DATA PROVIDED section start
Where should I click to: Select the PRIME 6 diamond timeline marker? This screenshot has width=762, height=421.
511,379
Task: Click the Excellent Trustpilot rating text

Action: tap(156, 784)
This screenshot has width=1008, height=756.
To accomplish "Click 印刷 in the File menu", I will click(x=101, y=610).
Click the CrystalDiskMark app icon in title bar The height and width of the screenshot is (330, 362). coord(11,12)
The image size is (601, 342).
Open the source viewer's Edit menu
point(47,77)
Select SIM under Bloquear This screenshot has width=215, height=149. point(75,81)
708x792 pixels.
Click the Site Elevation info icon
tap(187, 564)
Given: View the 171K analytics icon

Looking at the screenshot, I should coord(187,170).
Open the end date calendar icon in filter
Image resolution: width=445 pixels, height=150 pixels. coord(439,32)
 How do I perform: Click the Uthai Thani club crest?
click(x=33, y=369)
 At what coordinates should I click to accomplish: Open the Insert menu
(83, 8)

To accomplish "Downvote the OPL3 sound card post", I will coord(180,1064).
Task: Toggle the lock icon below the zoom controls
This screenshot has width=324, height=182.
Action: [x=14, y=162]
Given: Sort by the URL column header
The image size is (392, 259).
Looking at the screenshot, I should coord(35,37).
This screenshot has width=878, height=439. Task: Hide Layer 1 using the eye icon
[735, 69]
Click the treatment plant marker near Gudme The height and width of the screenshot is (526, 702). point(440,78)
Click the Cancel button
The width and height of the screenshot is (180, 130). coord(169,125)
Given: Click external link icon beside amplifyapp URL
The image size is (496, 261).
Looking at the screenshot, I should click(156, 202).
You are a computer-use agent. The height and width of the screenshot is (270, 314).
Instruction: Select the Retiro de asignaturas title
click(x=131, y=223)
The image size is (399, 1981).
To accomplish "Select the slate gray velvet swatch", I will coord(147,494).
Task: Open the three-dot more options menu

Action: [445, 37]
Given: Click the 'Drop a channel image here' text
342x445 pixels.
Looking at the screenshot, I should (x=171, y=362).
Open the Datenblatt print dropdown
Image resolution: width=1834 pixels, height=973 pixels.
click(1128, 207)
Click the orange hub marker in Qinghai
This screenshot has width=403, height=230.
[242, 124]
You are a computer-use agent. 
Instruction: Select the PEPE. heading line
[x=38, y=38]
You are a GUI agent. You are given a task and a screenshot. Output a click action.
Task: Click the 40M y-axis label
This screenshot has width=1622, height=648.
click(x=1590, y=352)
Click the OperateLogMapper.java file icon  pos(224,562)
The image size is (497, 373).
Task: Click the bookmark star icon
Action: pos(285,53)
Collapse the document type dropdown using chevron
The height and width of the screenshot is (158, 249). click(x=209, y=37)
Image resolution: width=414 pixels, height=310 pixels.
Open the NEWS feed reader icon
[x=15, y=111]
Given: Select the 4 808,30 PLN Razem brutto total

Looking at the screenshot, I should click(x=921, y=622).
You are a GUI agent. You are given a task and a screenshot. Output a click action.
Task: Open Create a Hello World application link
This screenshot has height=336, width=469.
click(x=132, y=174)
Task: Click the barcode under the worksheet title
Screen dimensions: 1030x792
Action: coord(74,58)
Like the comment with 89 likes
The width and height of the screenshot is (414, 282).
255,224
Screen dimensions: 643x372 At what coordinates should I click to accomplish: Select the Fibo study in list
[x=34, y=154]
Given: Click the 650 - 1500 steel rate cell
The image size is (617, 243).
DATA PROVIDED section end
EXERCISE DETAILS »
The required answer is the complete data, repeated exactly.

WRITTEN ANSWER »
Where should I click to: Select the PRIME 6 diamond timeline marker? This screenshot has width=762, height=421.
511,379
Task: Click the Excellent Trustpilot rating text

Action: tap(156, 784)
This screenshot has width=1008, height=756.
To accomplish "Click 印刷 in the File menu", I will click(x=101, y=610).
Click the CrystalDiskMark app icon in title bar The height and width of the screenshot is (330, 362). coord(11,12)
The image size is (601, 342).
Open the source viewer's Edit menu
point(47,77)
Select SIM under Bloquear This screenshot has width=215, height=149. point(75,81)
708x792 pixels.
Click the Site Elevation info icon
tap(187, 564)
Given: View the 171K analytics icon

Looking at the screenshot, I should coord(187,170).
Open the end date calendar icon in filter
Image resolution: width=445 pixels, height=150 pixels. coord(439,32)
 How do I perform: Click the Uthai Thani club crest?
click(x=33, y=369)
 At what coordinates should I click to accomplish: Open the Insert menu
(83, 8)

To accomplish "Downvote the OPL3 sound card post", I will coord(180,1064).
Task: Toggle the lock icon below the zoom controls
This screenshot has width=324, height=182.
Action: [x=14, y=162]
Given: Sort by the URL column header
The image size is (392, 259).
Looking at the screenshot, I should coord(35,37).
This screenshot has width=878, height=439. Task: Hide Layer 1 using the eye icon
[735, 69]
Click the treatment plant marker near Gudme The height and width of the screenshot is (526, 702). point(440,78)
Click the Cancel button
The width and height of the screenshot is (180, 130). coord(169,125)
Given: Click external link icon beside amplifyapp URL
The image size is (496, 261).
Looking at the screenshot, I should click(156, 202).
You are a computer-use agent. The height and width of the screenshot is (270, 314).
Instruction: Select the Retiro de asignaturas title
click(x=131, y=223)
The image size is (399, 1981).
To accomplish "Select the slate gray velvet swatch", I will coord(147,494).
Task: Open the three-dot more options menu

Action: [445, 37]
Given: Click the 'Drop a channel image here' text
342x445 pixels.
Looking at the screenshot, I should (x=171, y=362).
Open the Datenblatt print dropdown
Image resolution: width=1834 pixels, height=973 pixels.
click(1128, 207)
Click the orange hub marker in Qinghai
This screenshot has width=403, height=230.
[242, 124]
You are a computer-use agent. 
Instruction: Select the PEPE. heading line
[x=38, y=38]
You are a GUI agent. You are given a task and a screenshot. Output a click action.
Task: Click the 40M y-axis label
This screenshot has width=1622, height=648.
click(x=1590, y=352)
Click the OperateLogMapper.java file icon  pos(224,562)
The image size is (497, 373).
Task: Click the bookmark star icon
Action: pos(285,53)
Collapse the document type dropdown using chevron
The height and width of the screenshot is (158, 249). click(x=209, y=37)
Image resolution: width=414 pixels, height=310 pixels.
Open the NEWS feed reader icon
[x=15, y=111]
Given: Select the 4 808,30 PLN Razem brutto total

Looking at the screenshot, I should click(x=921, y=622).
You are a GUI agent. You are given a task and a screenshot. Output a click action.
Task: Open Create a Hello World application link
This screenshot has height=336, width=469.
click(x=132, y=174)
Task: Click the barcode under the worksheet title
Screen dimensions: 1030x792
Action: coord(74,58)
Like the comment with 89 likes
The width and height of the screenshot is (414, 282).
255,224
Screen dimensions: 643x372 At what coordinates should I click to accomplish: Select the Fibo study in list
[x=34, y=154]
Given: Click the 650 - 1500 steel rate cell
The image size is (617, 243).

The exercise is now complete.